On 6/1/15 6:43 PM, weaselcat wrote:
On Monday, 1 June 2015 at 21:21:58 UTC, Jonathan M Davis wrote:
On Monday, 1 June 2015 at 19:48:01 UTC, weaselcat wrote:
at the risk of sounding like a broken record, if ldc/gdc not being
2.067 stops a DDMD release due to dmd's generated code being too
slow, maybe it's time to phase dmd out ;)

Given how slow they are at compiling? Not a chance. dmd's speed is a
huge feature.

dmd's speed is fast only in comparison with C++ compilers, go runs
circles around it.

You are right! go spits out an error that my D code isn't compilable in much faster time than dmd can compile it.

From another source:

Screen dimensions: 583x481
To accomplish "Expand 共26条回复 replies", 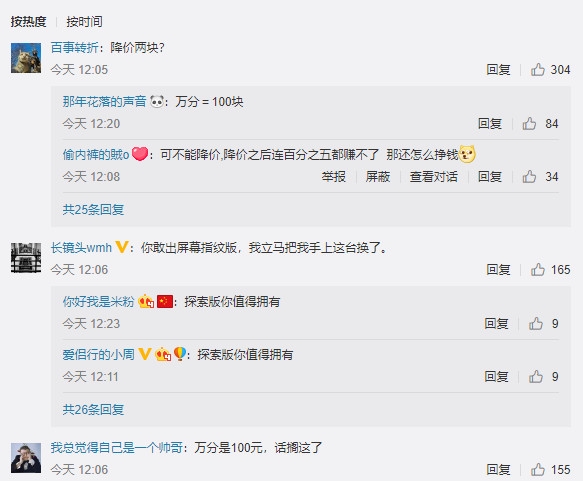I will point(93,410).
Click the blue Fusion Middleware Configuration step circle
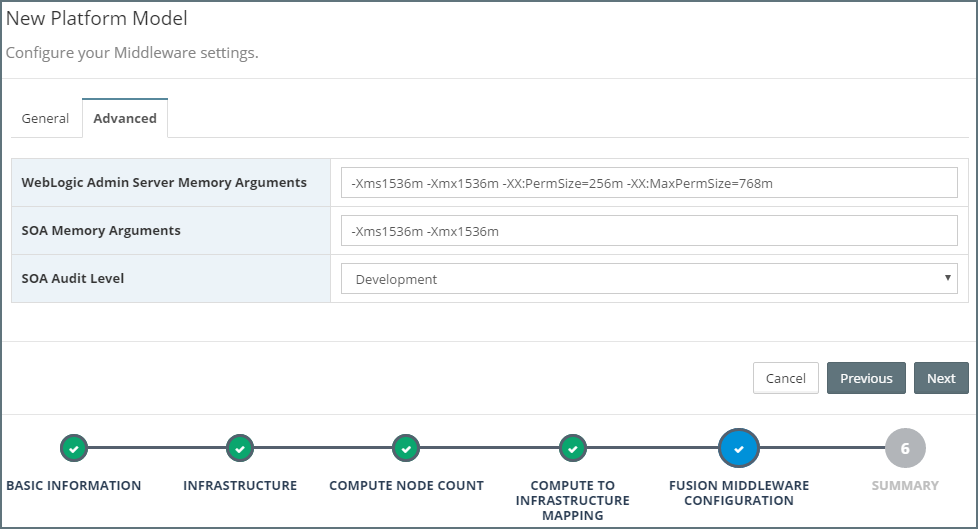978x529 pixels. 739,449
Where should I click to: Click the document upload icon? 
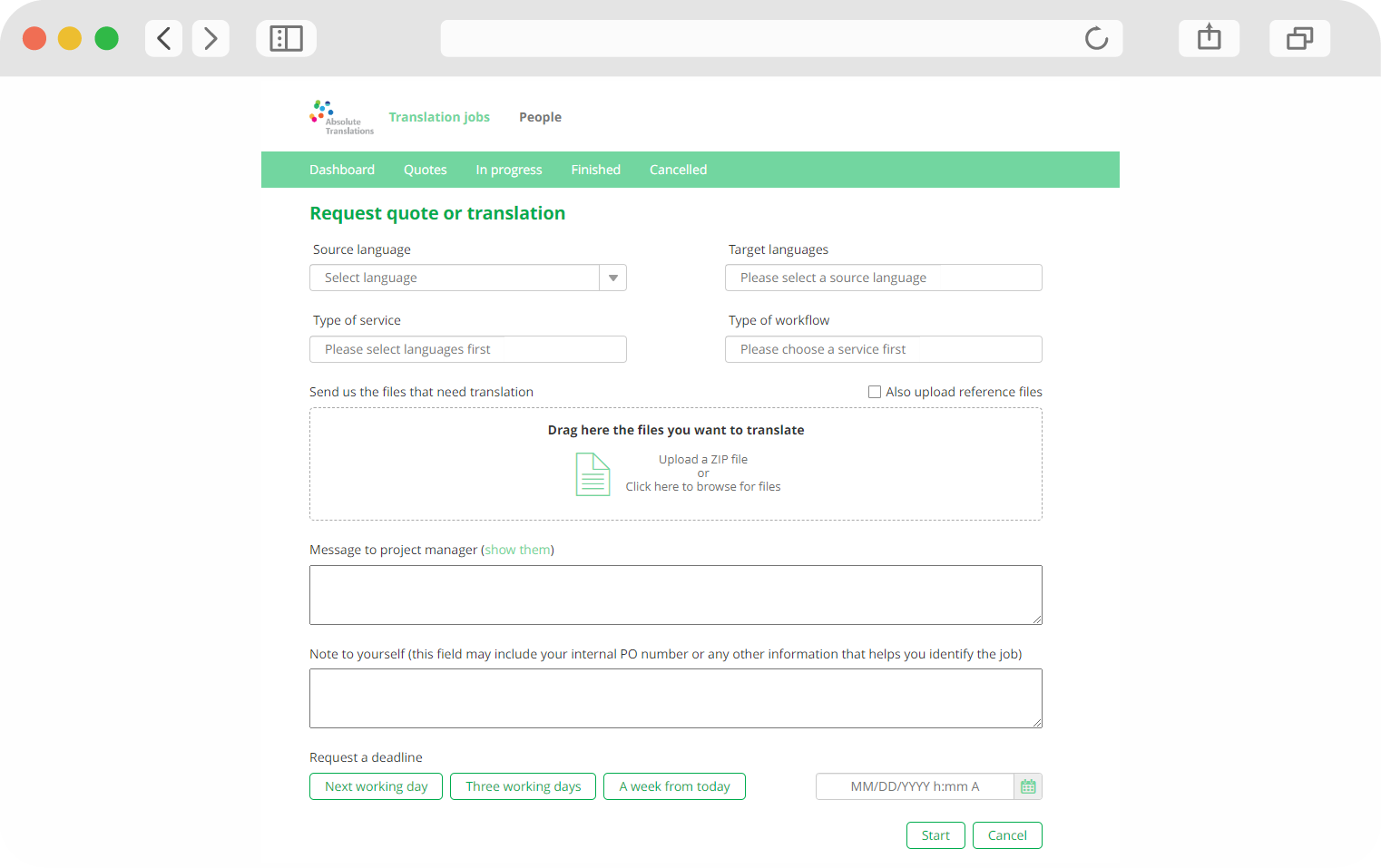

it seems like it would be easier to fix LDC's compiling speed than make
a 20-year old ex-C++ backend be able to compete with LLVM/GCC's codegen.

or else LDC and GDC are going to forever lag behind dmd due to a lack of
manpower, so you have to pick between being able to have relevant
bugfixes, new features, etc from the past ~12-18, or having code that
runs faster than C# on mono.

The way everyone says "just develop with dmd, then use LDC/GDC for
speed!" is ridiculous considering I frequently have to alter my code to
even work with LDC/GDC.

This I agree with. Daniel mentioned at dconf that he would like to merge the front-ends, so the issues between compilers would be much easier to solve.